Serving Whitman County since 1877

Primary to feature new security system

Washington Secretary of State Kim Wyman is reminding lawmakers of emerging cybersecurity threats in an open letter to legislators and county election officials. The state’s top election official underscored why modernizing technology this year is imperative.

“As a state, we cannot combat the national cyber threat to our election system with aging technology,” Secretary Wyman wrote. “Washington has launched an important tool to combat cyber threats.
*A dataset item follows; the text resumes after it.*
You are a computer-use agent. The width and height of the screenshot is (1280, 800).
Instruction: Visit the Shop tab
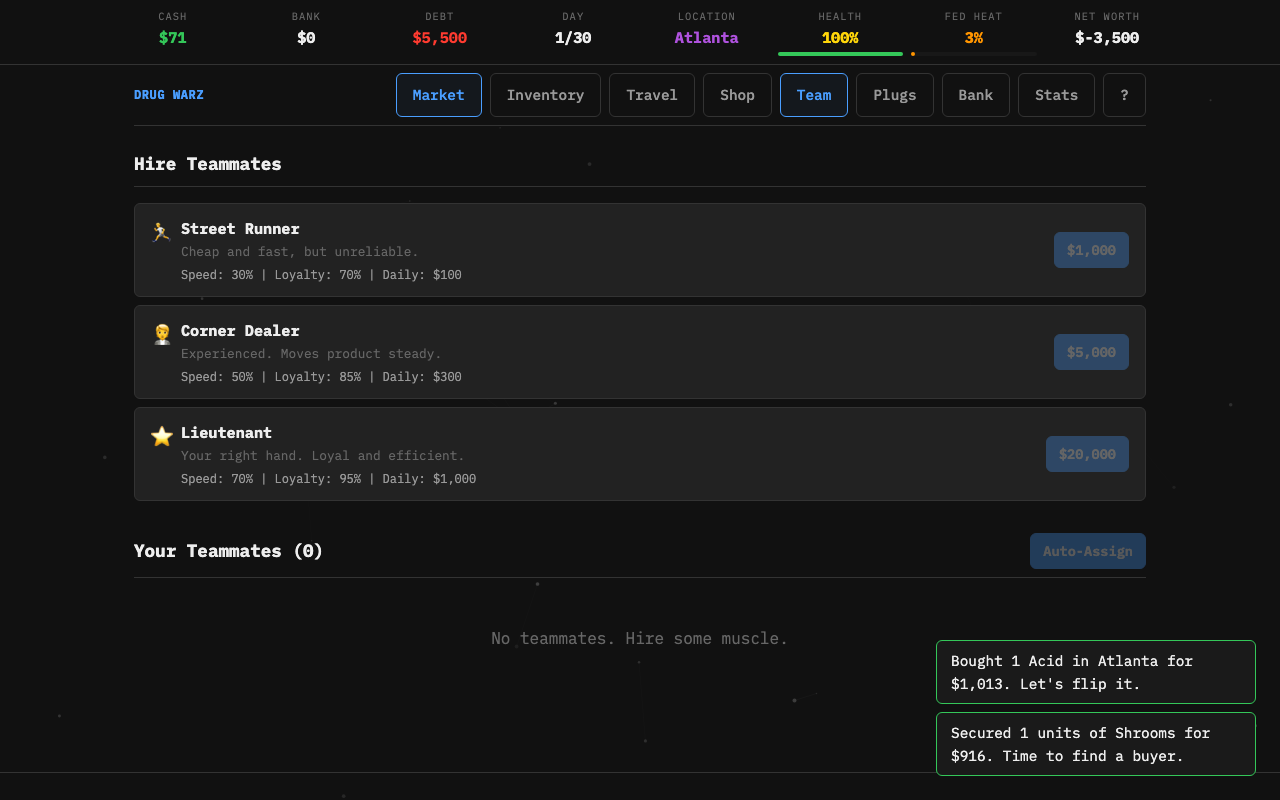(x=737, y=94)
All 39 counties have already begun using this tool, the VoteWA system.”

Wyman’s remarks were directed to quell fears expressed in a July 9 hearing regarding deployment of the IT project in 2019.

“Since its launch, VoteWA has enabled us to fortify the cybersecurity of our state and county elections to a level simply not possible with our current systems,” Wyman stated. “We have added multiple layers of firewalls, monitoring and threat detection software to protect election servers from intrusion.”
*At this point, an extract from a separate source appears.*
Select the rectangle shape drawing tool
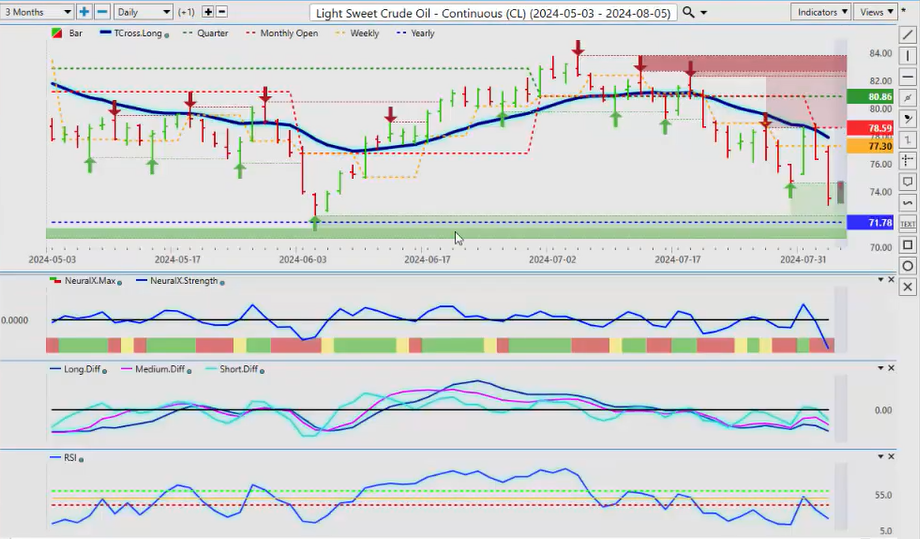 (x=907, y=245)
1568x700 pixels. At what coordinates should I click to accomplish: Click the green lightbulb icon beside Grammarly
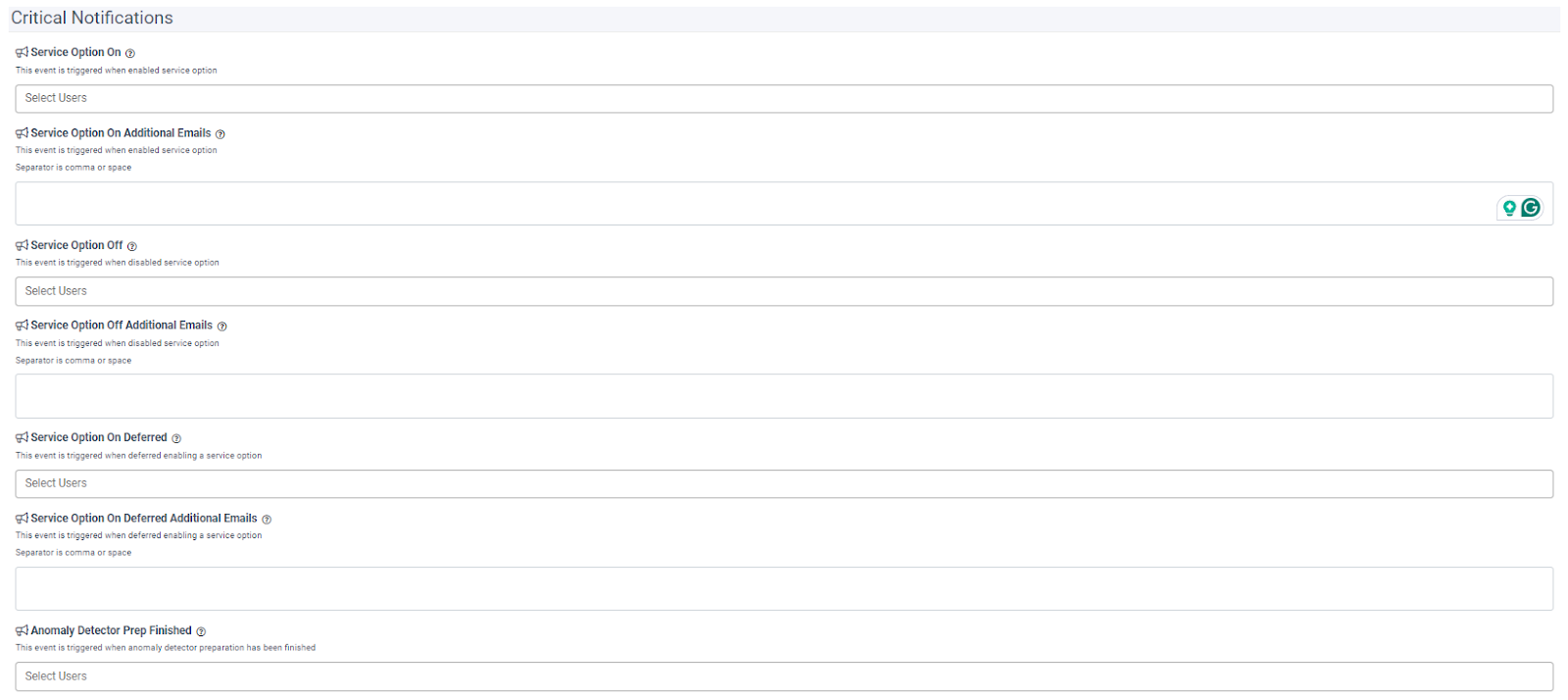[x=1509, y=208]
“A team of over 80 election and IT professionals from the counties, the state, and our vendor, BPro, created VoteWA. It is a collaborative, innovative solution to a complex and urgent problem.”
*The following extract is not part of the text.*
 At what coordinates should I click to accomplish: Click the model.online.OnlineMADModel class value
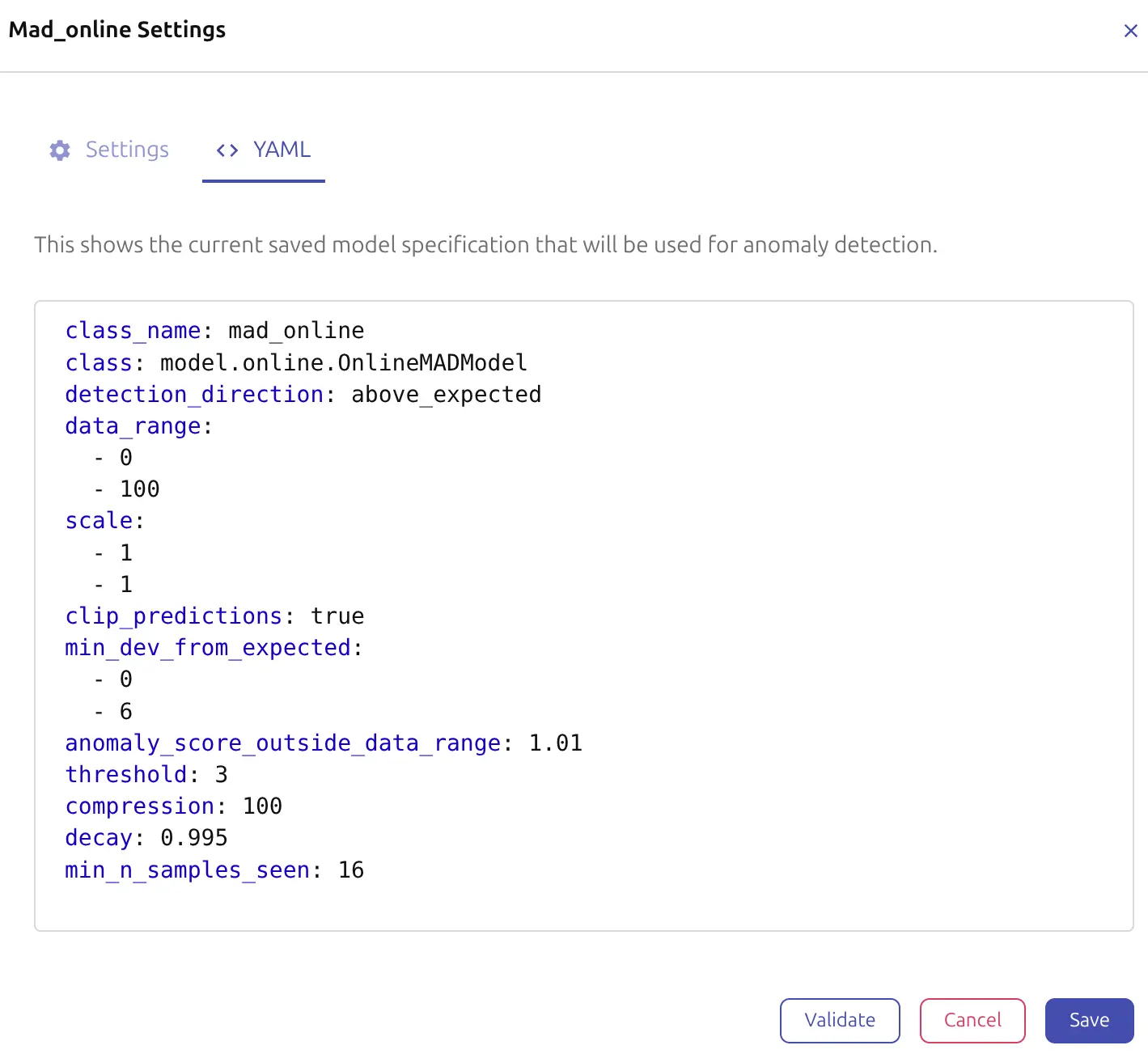pyautogui.click(x=343, y=362)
For the first time, county election officials in the August primary will be able to issue and track ballots for processing in real time with the VoteWA statewide voter registration system. VoteWA will provide the access and security necessary to effectively implement the new same day registration, automatic voter registration and future voter program laws that took effect this year.

VoteWA contains the state’s voter registration database which counties use to manage information for 4.3 million registered voters, providing all 39 counties with real-time information. It creates the first state-wide election geographic information system layer for each address, enabling county election officials to send the correct ballot to each voter. Additionally, strengthened system-access protocols have been added with new features, including multi-factor authentication and pre-authorized computers to ensure only approved users gain access to VoteWA.

“The fact is, the collaborative development of the VoteWA system is on-scope, on-time and on-budget, which facilitates implementation of the bills recently passed by the Legislature,” said Wyman. “Change is difficult, but I have the utmost confidence in our county partners and the VoteWa solution they have helped design.”